The Crew Chief keeps nagging me to register for a
marathon. This is a bizarre reversal of
just a few years ago, when I wrote this blogpost about the perils of bartering
with your other half about excessive race schedules. As I’ve mentioned before,
in the 15 months since completing The Wall Run I’ve struggled with motivation,
injury, distractions, work, lethargy, drinking too much beer and becoming a
dreadful fatty. I don’t want to register for a marathon.
But I do want to be a runner again. I want to be the one
who spends hours every week dashing down footpaths and hauling himself up hills
and discovering secret views that folk trapped in cars don’t see. I want to be
out in the cold and the rain and the snow and the heat, barrelling down wild
descents and bursting through narrow gaps in hedgerows and dry stone walls. I
want to buy new running shoes and pair them with ancient race T-shirts. I want
my non-running friends to be a bit exasperated, and for my running friends to
invite me to train with them again.
The old demons are still there. I’m at least a bit heavier
than I was and the trouble in my left ankle that I’ve been carrying for four
years now is still a problem. My commute still saps my energy and I still can't get out of bed in time for a run before work. I’m a hell of a lot slower than I was, too. Like
two minutes a mile slower.
But I do want to be a runner again.
The Crew Chief wants me to register for a race because she
knows that in the past it’s been the main motivator for my running, which I can
then legitimately call ‘training’. But more recently I’ve managed to tie myself
up in knots with pre-race anxiety over even the least intimidating runs. I need
to address that before I sign up to something big.

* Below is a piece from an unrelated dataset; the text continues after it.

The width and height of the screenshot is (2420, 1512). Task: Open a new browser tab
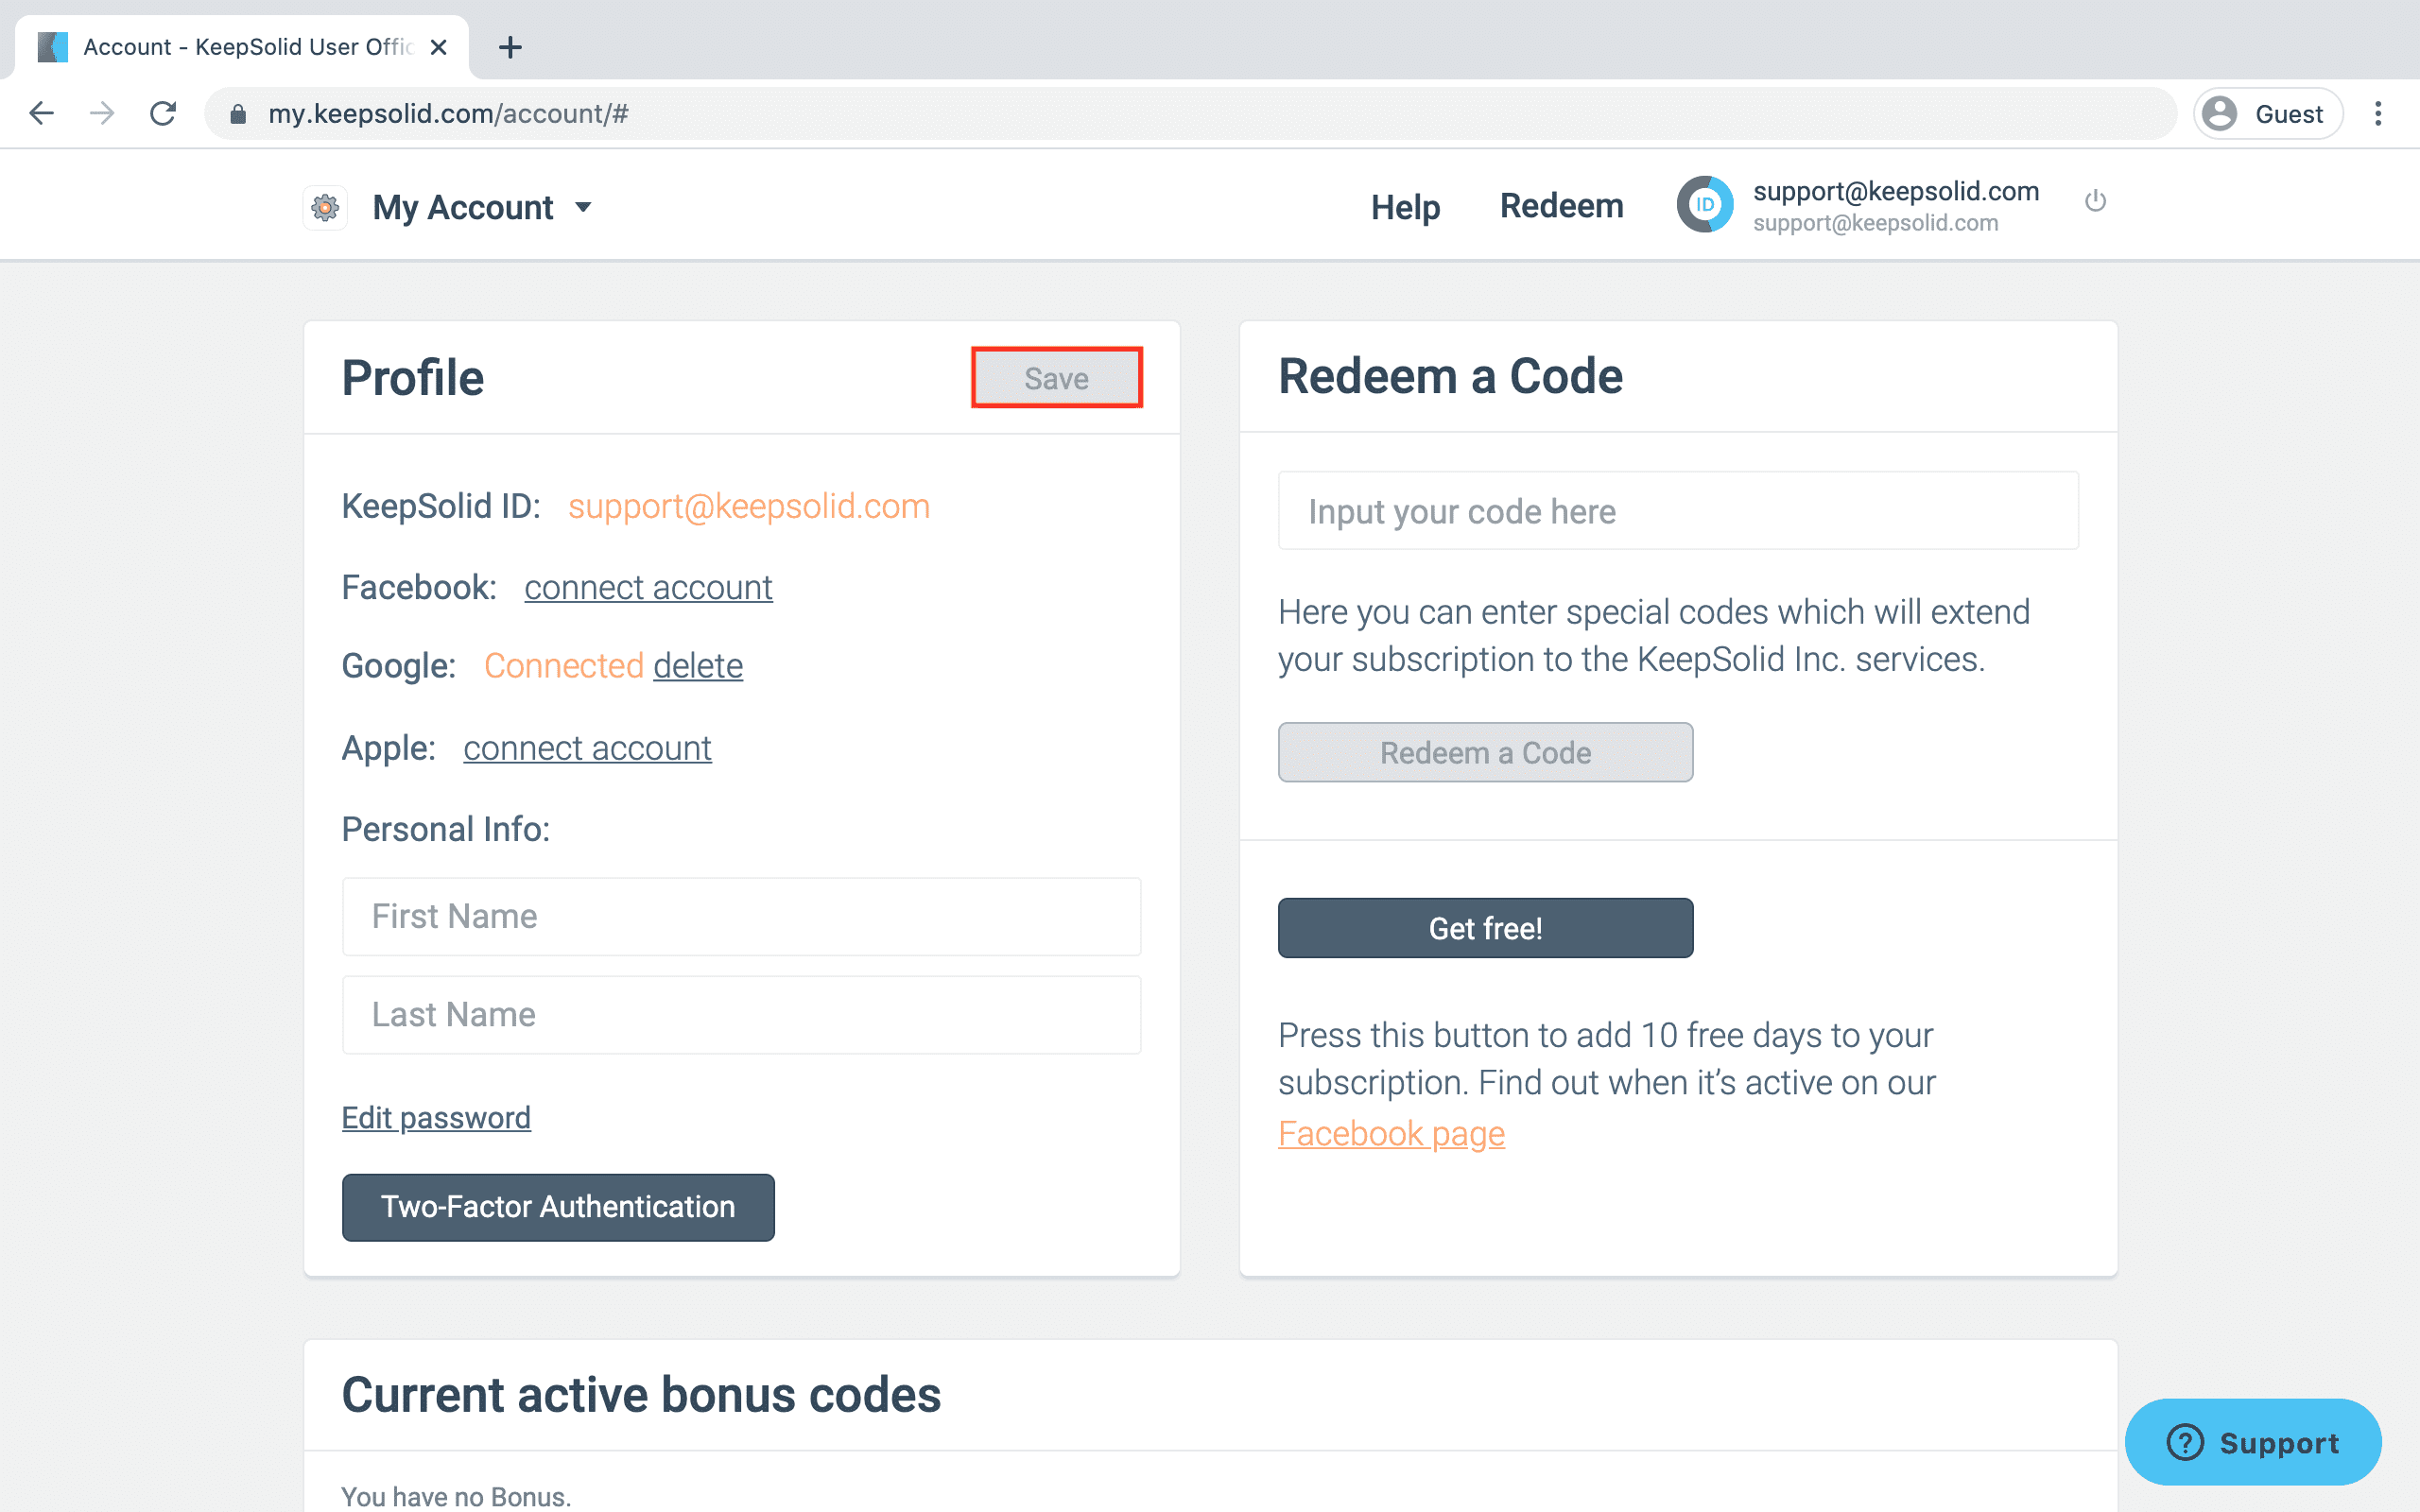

So my new plan (sorry) is to create a strong base with which
to run a marathon, not register for a marathon for which I will need to create
a strong base. The training, the health benefits, the sense of wellbeing and
satisfaction will be the output, and a marathon might be one the outcomes. When
I’m fit enough, then I’ll think about another 26.2.
That doesn’t sound like much of a difference, but trust me,
it is. I want to be a fit guy who could run a decent marathon, not a guy who is
fit because he is planning to run a marathon. The relief of that pressure is
enormous, and I hope it will make me a runner again.